◆ **Exercise brief**:
An exact copy of every entry below is required, and no picture may appear in it.

◆ **Data excerpts**:
****************************************

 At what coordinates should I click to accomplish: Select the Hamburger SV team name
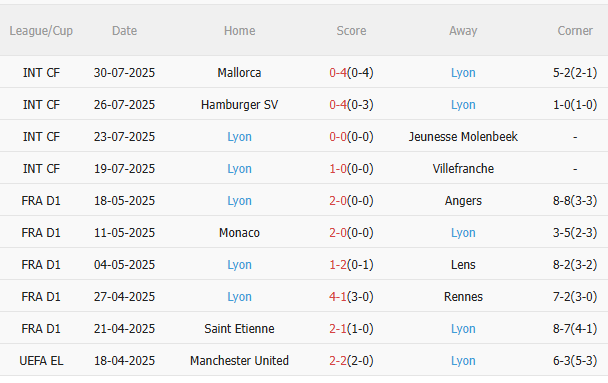tap(239, 105)
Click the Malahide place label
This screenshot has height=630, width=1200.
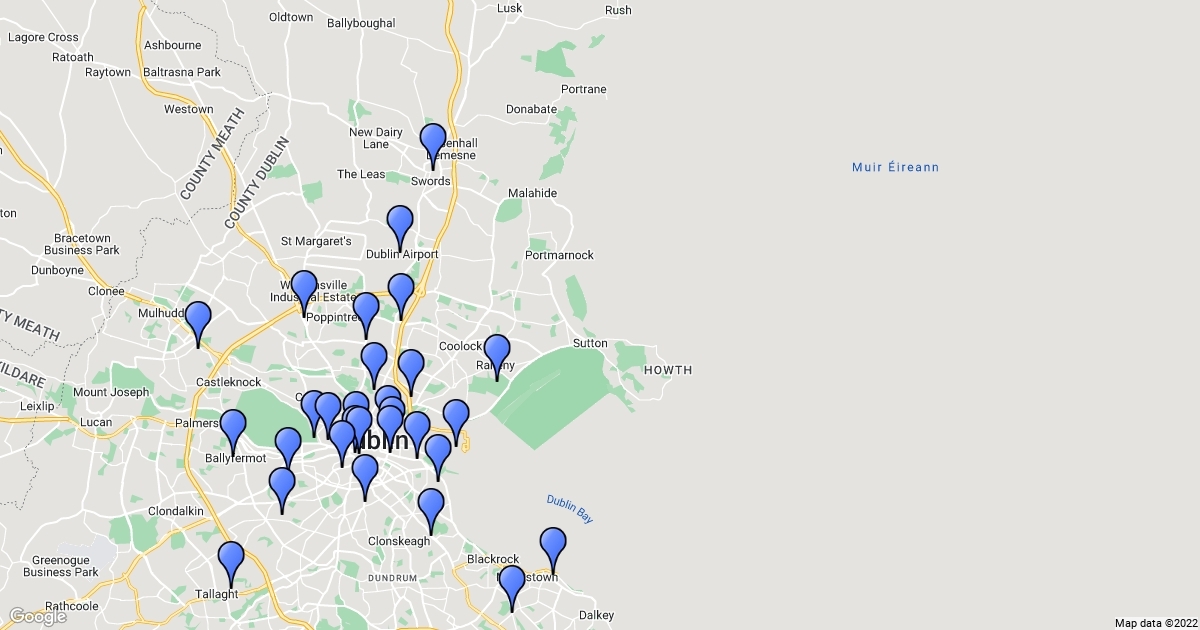tap(532, 193)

****************************************

◆ **Result below**:
 At what coordinates should I click to accomplish: Select the Hamburger SV team name
tap(239, 105)
Click the Malahide place label
This screenshot has height=630, width=1200.
tap(532, 193)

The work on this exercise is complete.